PROBLEM TO SOLVE: Each line holding the word "computer" must appear in the answer, copied from the entries.

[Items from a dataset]
□ □ □ □ □
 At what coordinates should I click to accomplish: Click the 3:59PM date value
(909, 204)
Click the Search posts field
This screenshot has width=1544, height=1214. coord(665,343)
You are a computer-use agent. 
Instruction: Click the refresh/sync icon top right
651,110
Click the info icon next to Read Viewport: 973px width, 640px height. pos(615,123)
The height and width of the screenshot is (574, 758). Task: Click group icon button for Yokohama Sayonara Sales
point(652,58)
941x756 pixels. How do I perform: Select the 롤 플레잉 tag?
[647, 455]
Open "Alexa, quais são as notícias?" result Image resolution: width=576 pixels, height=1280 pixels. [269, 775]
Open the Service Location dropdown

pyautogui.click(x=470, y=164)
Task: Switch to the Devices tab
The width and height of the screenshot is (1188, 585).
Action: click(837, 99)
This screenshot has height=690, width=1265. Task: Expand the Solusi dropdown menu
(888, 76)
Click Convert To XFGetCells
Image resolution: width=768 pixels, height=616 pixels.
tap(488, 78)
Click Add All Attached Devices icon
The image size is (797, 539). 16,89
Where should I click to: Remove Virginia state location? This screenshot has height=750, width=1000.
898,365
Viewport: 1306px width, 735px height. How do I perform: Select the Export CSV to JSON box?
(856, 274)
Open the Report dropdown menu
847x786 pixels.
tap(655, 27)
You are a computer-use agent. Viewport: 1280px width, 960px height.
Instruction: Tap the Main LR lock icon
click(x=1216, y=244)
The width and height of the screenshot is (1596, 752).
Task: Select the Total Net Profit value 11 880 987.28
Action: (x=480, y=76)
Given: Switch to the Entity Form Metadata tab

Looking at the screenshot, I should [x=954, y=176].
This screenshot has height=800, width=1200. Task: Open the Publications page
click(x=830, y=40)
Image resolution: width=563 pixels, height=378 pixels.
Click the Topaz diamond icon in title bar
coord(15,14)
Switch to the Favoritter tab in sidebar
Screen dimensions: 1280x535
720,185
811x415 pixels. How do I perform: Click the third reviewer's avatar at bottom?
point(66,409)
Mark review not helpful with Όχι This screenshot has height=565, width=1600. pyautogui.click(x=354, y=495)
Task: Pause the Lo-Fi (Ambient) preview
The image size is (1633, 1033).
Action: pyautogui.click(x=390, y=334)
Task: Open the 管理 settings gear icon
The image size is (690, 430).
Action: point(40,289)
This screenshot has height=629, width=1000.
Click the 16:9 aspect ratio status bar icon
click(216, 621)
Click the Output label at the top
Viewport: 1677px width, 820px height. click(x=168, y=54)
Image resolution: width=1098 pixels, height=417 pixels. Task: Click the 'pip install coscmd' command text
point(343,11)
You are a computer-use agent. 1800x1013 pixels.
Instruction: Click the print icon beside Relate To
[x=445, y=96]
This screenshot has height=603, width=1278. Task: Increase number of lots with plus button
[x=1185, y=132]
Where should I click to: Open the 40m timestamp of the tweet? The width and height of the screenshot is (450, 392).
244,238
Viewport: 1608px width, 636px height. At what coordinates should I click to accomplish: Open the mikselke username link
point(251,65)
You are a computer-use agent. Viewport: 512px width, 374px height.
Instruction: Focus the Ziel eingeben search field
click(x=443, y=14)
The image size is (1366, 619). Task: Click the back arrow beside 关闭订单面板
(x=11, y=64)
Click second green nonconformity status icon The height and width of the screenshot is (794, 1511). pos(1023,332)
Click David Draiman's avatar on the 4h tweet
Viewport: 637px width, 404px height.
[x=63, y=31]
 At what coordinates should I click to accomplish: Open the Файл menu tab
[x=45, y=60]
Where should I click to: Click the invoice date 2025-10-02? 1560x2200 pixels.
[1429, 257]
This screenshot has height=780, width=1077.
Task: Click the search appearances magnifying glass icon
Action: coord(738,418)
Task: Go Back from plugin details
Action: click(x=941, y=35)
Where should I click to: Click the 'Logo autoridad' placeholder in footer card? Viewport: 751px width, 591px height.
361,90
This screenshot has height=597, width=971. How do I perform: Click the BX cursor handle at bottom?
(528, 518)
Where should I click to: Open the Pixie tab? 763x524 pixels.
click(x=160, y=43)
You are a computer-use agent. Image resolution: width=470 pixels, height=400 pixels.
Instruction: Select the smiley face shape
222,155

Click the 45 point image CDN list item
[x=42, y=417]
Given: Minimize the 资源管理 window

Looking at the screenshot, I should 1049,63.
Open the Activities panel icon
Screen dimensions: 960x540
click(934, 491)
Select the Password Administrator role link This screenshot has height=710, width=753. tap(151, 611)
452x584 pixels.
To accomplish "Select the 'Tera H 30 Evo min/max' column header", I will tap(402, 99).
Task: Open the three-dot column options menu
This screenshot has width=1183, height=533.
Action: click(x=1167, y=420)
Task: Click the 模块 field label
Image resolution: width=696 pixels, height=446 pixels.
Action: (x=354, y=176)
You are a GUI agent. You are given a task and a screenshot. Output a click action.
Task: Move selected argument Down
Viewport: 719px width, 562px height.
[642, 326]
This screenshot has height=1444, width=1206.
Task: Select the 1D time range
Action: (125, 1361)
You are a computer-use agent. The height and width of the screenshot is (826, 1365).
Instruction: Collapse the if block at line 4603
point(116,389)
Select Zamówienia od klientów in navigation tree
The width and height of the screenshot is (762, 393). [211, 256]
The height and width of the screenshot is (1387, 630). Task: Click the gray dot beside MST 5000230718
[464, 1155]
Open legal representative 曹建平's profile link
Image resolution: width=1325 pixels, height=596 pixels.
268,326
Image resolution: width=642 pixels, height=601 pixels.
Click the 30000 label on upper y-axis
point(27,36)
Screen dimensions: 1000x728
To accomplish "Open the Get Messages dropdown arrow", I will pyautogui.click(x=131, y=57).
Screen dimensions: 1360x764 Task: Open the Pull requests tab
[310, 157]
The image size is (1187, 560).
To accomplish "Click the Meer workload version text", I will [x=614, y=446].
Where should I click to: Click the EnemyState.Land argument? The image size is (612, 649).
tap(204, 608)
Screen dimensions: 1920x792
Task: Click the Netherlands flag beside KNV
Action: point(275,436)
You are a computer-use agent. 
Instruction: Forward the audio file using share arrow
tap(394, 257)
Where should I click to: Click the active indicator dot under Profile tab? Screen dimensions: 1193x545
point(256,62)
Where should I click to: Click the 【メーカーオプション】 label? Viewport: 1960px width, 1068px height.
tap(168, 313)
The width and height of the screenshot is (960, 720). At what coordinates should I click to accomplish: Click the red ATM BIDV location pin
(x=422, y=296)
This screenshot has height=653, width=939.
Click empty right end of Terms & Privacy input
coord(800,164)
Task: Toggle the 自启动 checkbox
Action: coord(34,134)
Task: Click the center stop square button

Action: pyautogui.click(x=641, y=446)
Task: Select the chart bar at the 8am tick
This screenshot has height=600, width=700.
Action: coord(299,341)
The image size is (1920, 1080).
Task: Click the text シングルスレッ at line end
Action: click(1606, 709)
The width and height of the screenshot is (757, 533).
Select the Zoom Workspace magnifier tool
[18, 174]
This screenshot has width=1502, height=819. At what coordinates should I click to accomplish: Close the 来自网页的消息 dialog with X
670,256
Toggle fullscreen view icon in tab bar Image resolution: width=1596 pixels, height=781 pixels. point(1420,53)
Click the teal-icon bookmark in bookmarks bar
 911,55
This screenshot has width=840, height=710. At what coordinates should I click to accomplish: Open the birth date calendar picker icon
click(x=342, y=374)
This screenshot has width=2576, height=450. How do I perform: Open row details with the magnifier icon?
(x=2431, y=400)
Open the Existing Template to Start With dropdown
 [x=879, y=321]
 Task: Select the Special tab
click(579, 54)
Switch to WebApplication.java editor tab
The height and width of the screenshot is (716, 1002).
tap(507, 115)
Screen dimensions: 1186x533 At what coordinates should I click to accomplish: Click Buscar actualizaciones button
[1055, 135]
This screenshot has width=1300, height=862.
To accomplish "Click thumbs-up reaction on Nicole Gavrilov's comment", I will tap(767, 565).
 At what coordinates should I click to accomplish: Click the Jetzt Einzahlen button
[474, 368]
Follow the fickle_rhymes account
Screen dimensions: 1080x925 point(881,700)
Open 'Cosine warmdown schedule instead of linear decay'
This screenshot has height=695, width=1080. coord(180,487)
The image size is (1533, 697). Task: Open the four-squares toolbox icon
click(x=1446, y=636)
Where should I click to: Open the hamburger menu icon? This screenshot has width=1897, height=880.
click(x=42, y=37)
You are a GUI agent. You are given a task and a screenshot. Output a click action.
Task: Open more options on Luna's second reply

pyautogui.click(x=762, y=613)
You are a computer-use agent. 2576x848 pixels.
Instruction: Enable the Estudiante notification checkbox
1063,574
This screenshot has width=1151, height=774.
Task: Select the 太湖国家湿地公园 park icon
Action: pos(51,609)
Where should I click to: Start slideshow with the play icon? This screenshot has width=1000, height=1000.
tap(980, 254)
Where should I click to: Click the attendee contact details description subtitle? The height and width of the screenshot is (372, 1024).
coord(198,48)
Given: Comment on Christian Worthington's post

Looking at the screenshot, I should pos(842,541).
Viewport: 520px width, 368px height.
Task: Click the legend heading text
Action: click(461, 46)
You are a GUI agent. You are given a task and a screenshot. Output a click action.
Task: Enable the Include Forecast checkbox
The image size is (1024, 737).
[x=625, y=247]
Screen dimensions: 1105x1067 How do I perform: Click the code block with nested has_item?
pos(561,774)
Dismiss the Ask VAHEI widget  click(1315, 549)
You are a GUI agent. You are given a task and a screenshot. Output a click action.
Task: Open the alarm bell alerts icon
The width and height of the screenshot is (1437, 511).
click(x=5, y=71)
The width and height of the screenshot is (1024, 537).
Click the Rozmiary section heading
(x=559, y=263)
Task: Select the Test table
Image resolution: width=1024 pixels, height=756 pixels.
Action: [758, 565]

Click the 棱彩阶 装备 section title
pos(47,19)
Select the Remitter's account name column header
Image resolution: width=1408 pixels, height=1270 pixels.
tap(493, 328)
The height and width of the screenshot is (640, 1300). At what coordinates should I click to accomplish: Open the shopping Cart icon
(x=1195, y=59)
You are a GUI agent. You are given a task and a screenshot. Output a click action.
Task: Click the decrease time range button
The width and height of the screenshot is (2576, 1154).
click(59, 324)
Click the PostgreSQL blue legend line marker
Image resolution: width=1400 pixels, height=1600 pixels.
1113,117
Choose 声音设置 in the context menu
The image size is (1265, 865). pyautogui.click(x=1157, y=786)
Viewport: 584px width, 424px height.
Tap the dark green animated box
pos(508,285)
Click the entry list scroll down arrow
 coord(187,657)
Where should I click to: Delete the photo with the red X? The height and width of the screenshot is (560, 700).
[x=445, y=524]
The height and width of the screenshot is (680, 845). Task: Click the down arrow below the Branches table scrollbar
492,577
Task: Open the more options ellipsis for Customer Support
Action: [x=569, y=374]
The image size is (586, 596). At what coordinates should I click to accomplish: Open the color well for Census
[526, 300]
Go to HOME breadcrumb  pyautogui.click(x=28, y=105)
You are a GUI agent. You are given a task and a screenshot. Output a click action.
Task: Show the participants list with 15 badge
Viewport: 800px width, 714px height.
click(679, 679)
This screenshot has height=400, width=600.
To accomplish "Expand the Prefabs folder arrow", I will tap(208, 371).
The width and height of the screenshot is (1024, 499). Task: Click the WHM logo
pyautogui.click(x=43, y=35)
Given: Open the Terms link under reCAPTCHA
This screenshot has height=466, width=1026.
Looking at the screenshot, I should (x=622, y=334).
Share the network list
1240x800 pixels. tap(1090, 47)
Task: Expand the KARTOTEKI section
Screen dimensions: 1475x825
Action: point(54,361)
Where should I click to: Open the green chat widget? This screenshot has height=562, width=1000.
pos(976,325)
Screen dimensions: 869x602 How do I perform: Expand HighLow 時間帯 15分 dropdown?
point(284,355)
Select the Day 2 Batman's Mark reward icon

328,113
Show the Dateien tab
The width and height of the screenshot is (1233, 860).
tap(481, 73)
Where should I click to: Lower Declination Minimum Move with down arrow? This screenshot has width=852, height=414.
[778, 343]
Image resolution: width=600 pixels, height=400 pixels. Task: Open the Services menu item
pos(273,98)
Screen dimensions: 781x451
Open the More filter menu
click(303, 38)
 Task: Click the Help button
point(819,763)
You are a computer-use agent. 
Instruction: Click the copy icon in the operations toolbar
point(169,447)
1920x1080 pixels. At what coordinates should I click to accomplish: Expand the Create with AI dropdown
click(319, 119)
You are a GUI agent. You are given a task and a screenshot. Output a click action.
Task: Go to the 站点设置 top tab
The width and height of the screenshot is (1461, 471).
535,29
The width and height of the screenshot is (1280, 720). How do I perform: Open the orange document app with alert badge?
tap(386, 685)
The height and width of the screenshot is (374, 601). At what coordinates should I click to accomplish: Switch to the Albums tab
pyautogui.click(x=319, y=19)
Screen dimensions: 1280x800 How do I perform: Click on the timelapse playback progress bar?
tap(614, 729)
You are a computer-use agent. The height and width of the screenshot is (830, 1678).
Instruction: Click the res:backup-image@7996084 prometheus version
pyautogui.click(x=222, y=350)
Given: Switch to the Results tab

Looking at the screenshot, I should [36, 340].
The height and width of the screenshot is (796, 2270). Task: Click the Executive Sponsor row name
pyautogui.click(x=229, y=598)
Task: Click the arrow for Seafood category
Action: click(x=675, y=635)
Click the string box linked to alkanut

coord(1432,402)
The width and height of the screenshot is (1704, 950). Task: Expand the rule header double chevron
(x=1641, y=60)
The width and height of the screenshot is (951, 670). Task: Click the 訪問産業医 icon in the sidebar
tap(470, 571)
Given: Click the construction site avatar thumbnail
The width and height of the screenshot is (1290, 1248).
□ □ □ □ □
WRITTEN ANSWER:
You are a computer-use agent. 
You are a computer-use agent. Viewport: 1280px width, 960px height.
You are a computer-use agent. 1800x1013 pixels.
You are a computer-use agent. Viewport: 512px width, 374px height.
You are a computer-use agent. Image resolution: width=470 pixels, height=400 pixels.
You are a computer-use agent. The height and width of the screenshot is (826, 1365).
You are a computer-use agent. 
You are a computer-use agent. 2576x848 pixels.
You are a computer-use agent. 
You are a computer-use agent. The height and width of the screenshot is (830, 1678).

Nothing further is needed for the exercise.